Having a foot in both worlds comes in handy as an environmental advocate. Riley prioritizes personal conservation, but doesn’t judge others or expect everyone to conserve the same way. After all, people have different traditions, economic constraints and priorities.
He also understands large-scale solutions are needed to deal with global problems like climate change.
“Individual changes aren’t going to solve it all,” Riley said. “But I think it is easy to push off the individual stuff and say top-level things are the only ones that are going to make a difference.”
Riley accomplished a lot at UCLA. He conducted research for the National Science Foundation on backyard biodiversity, worked for the National Parks Service to improve trails and facilities, and spent time in the mountains competing on the university ski team. He studied abroad in Australia and did a yearlong senior practicum on reducing wildfire risk in the wake of the Woolsey Fire in Malibu.

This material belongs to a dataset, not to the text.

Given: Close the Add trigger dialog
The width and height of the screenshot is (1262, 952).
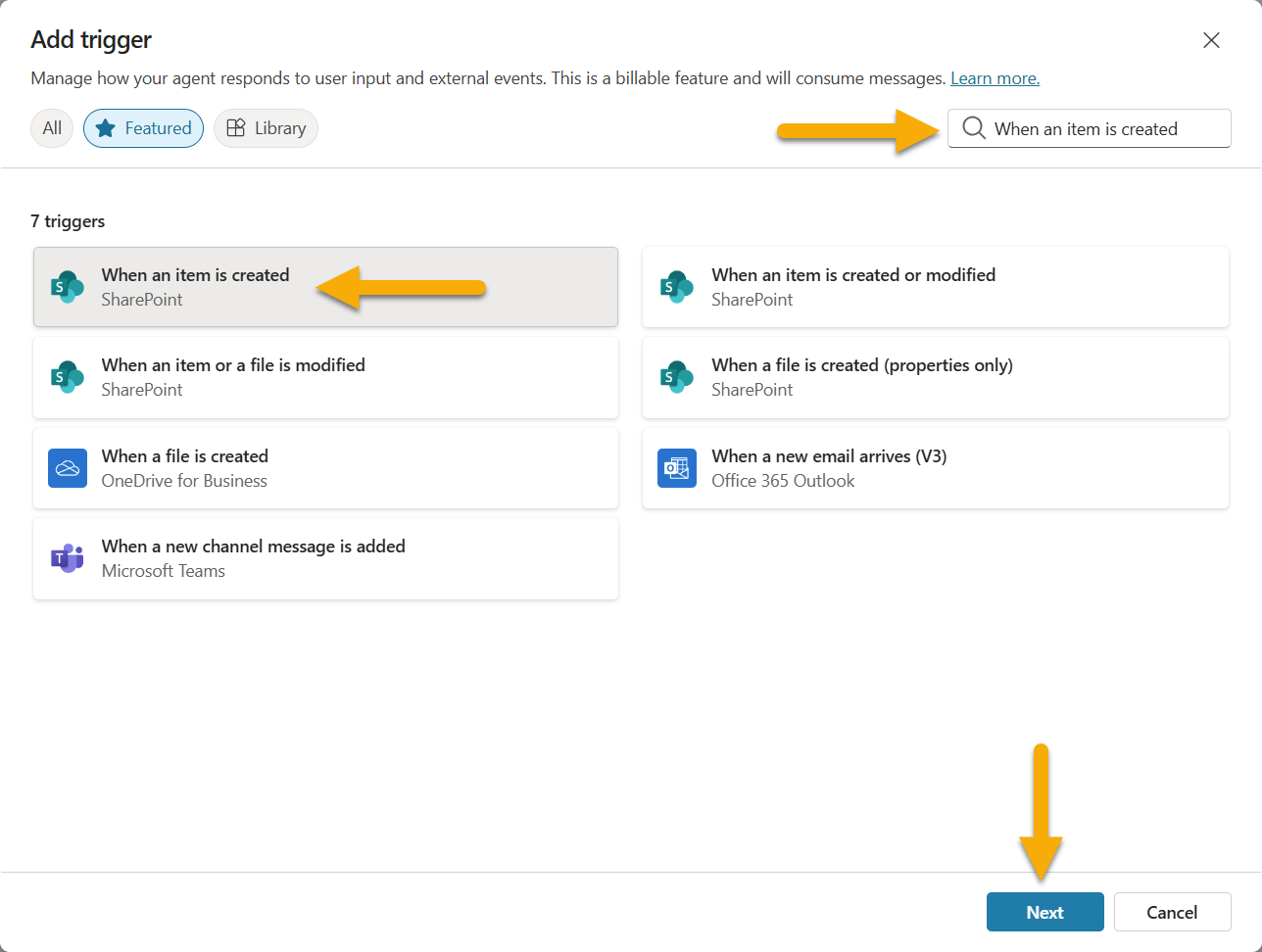Looking at the screenshot, I should pyautogui.click(x=1211, y=40).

At the commencement ceremony, keynote speaker Michael Martinez, executive director of L.A. Compost told students, “Go through your journey, appreciate decomposition and brokenness, understand your own renewal and transformation, and spread your magic far and wide.”
As he looks forward to life post-graduation, Riley sees lots of possibilities. “There are so many things you can do with an environmental science degree it becomes a little overwhelming.”
But first he’s looking forward to a bit of travel, possibly Vietnam or Nicaragua. But wherever the path leads, Riley will bring his optimistic philosophy with him.